The ACR, the American Medical Association (AMA), and other groups are pushing to improve Medicaid reimbursement, Dr. Correll said. But Medicaid reimbursement is set at the state level, which means fighting the same battle with 50 sets of state regulators.

Another potential solution is to reduce the three-year pediatric rheumatology fellowship to the same two years adult rheumatology fellows spend in training. The shorter training period could help encourage more residents to select pediatric over adult rheumatology, she explained.

Daniel Albert, MD
Daniel Albert, MD

Easing the burnout burden could also improve rheumatology workforce gaps.
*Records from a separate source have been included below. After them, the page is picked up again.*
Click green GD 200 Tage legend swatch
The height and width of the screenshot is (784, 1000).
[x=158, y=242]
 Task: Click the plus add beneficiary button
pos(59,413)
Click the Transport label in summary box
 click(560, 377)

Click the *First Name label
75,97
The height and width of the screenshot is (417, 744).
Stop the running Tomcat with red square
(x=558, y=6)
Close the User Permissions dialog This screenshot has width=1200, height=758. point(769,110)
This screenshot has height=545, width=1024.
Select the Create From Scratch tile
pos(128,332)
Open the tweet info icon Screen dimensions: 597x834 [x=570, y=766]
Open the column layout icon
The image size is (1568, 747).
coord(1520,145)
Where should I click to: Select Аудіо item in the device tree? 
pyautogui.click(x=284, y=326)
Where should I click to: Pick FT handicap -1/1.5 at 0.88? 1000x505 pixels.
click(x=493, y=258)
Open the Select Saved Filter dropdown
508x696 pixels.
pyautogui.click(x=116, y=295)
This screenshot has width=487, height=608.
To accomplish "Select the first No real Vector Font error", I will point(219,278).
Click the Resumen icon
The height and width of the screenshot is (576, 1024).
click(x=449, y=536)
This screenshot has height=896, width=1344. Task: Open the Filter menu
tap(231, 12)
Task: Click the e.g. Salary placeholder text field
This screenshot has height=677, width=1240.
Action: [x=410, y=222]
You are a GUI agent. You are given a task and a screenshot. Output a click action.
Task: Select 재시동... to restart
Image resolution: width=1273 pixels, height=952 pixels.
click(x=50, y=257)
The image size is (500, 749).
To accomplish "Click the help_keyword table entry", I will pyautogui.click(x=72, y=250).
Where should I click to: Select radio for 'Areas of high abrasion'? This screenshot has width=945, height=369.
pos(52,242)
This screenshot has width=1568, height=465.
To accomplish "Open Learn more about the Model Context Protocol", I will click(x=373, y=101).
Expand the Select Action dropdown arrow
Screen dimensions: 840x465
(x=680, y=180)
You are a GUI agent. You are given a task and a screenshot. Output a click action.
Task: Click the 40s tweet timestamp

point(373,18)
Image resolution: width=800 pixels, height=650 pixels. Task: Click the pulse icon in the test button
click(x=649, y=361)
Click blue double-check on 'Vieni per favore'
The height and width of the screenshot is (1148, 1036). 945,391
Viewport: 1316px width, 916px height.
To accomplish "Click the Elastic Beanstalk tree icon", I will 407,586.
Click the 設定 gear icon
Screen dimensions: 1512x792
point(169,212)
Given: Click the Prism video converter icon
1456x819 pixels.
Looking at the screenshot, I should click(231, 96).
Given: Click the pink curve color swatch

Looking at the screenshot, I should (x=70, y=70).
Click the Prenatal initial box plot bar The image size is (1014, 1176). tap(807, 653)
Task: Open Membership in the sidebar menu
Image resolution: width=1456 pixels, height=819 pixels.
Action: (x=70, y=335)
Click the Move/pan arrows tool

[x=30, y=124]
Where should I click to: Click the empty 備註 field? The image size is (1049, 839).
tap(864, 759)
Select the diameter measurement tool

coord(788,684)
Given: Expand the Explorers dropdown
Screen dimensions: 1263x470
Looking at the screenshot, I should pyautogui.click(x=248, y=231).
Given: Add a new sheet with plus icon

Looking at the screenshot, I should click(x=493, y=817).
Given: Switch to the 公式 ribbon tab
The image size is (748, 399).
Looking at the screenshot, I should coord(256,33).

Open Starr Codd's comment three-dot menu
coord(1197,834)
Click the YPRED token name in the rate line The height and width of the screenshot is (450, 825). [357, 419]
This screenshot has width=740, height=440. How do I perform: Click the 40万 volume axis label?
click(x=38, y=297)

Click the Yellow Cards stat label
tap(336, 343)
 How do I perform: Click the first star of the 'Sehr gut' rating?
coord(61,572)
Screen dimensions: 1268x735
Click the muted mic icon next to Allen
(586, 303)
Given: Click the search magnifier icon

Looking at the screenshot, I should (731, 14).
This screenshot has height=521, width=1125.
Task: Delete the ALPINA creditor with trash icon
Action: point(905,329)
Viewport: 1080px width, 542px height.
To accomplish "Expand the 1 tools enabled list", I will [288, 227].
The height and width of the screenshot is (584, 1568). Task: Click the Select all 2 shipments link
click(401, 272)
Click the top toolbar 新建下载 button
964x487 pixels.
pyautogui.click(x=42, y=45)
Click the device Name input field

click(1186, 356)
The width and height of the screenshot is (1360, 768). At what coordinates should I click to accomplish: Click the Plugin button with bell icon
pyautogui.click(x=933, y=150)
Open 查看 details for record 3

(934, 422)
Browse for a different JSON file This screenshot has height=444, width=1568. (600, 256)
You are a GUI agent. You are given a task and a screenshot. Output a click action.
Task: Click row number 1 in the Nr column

Burnout is characterized by anxiety and dread of the workplace, said Daniel Albert, MD, Professor of Medicine and Pediatrics at The Dartmouth Institute for Health Policy and Clinical Practice at the Geisel School of Medicine at Dartmouth.

Women tend to be more susceptible to burnout due to conflicting burdens at home and at work. Other risk factors include having younger children, high demands on clinical productivity, low job satisfaction, high debt, social isolation, poor work recognition, and moral injury.

Conventional answers to burnout — developing programs to inspire and grow resilience — are both common at academic and healthcare institutes and useless, he said.

“Telling people to grow their resilience is akin to blaming the victim,” Dr. Albert clarified. “You already have resilience.”

Just as the key drivers to burnout are systemic, so are the remedies. Every return rheumatology patient needs a 30-minute appointment, while every new patient needs 60 minutes, Dr. Albert said. If your institution doesn’t allow that much time, he encourages clinicians to push for it, with the clear possibility of changing employers.

Family comes before job, he added, and clinicians shouldn’t be held to “market value” in salary negotiations. There are multiple online sources for compensation comparisons. Current locum compensation is another useful guide for salary negotiations.

“The world of medicine is changing,” Dr. Albert said. “It is becoming more corporate and less academic, big money-like venture. Venture capital, Amazon, and investment firms will dictate how you practice. As a consequence, providers will begin to unionize. The impact of it is yet to be felt, but it will increase midlevels.”